Hormonal manipulation of benign prostatic hyperplasia
Rick FG, Saadat SH, Szalontay L, Block NL, Kazzazi A, Djavan B, Schally AV. Curr Opin Urol. 2013 Jan;23(1):17-24. doi: 10.1097/MOU.0b013e32835abd18.

Source

aVeterans Affairs Medical Center, South Florida Veterans Affairs Foundation for Research and Education bDepartment of Pathology, University of Miami, Miller School of Medicine, Miami, Florida cDepartment of Urology, New York University School of Medicine, NYU, New York, New York dDivision of Hematology/Oncology eDivision of Endocrinology, Department of Medicine, University of Miami, Miller School of Medicine, Miami, Florida, USA.

Abstract

PURPOSE OF REVIEW:

We provide new viewpoints of hormonal control of benign prostatic hyperplasia (BPH).

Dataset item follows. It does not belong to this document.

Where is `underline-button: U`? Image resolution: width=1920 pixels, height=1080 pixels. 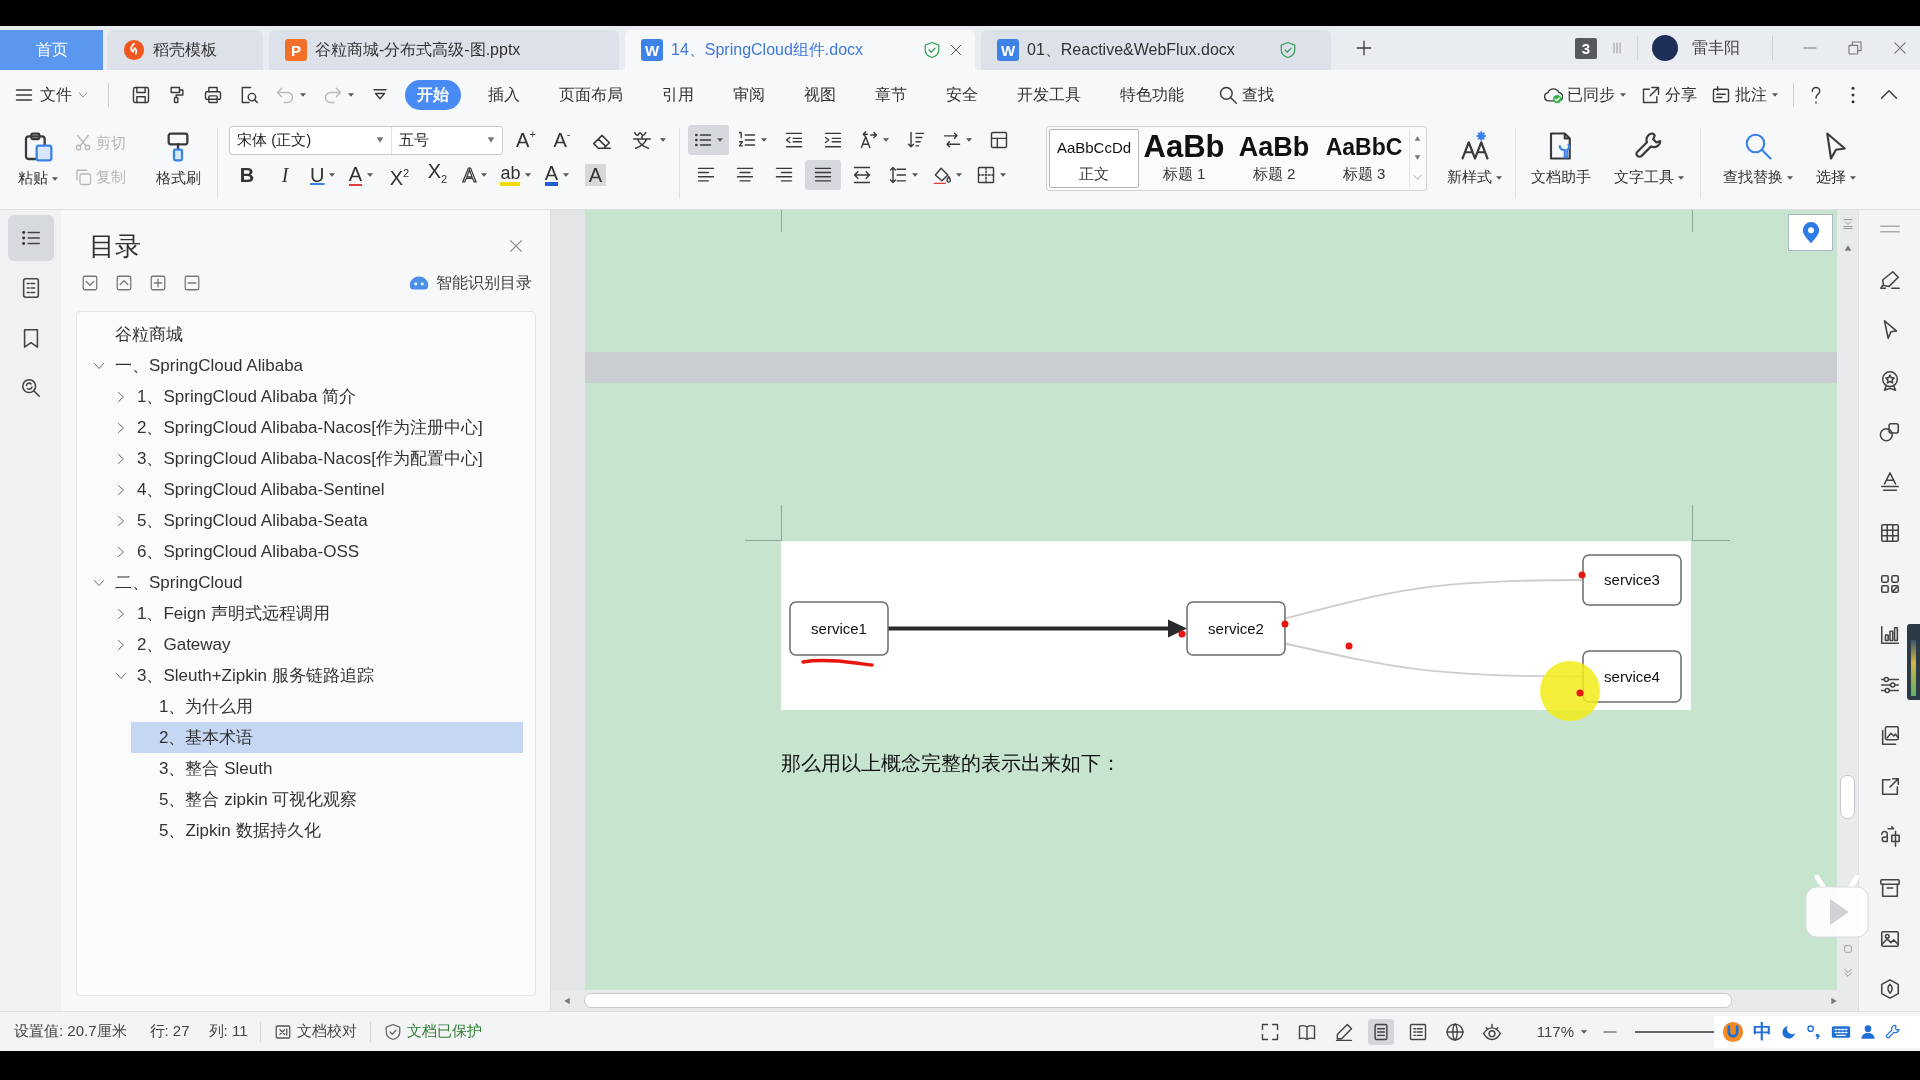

The latest treatment findings with 5-alpha reductase inhibitors (5-ARIs) finasteride and dutasteride, refined indications, efficacy, and safety are discussed and compared. We also discuss potential new 5-ARIs and other hormonal treatments.

RECENT FINDINGS:

Finasteride and dutasteride have equal efficacy and safety for the treatment and prevention of progression of BPH. 5-ARIs are especially recommended for prostates greater than 40 ml and PSA greater than 1.5 ng/ml. Combination therapy is the treatment of choice in these patients, but with prostate volume greater than 58 ml or International Prostate Symptom Score of at least 20, combinations have no advantage over 5-ARI monotherapy. Updates on the recent developments on BPH therapy with luteinizing hormone-releasing hormone (LHRH) antagonist are also reviewed and analyzed. Preclinical studies suggest that growth hormone-releasing hormone (GHRH) antagonists effectively shrink experimentally enlarged prostates alone or in combination with LHRH antagonists.

SUMMARY:

New 5-ARIs seem to be the promising agents that need further study. Preclinical studies revealed that GHRH and LHRH antagonists both can cause a reduction in prostate volume. Recent data indicate that prostate shrinkage is induced by the direct inhibitory action of GHRH and of LHRH antagonists exerted through prostatic receptors. The adverse effects of 5ARIs encourage alternative therapy.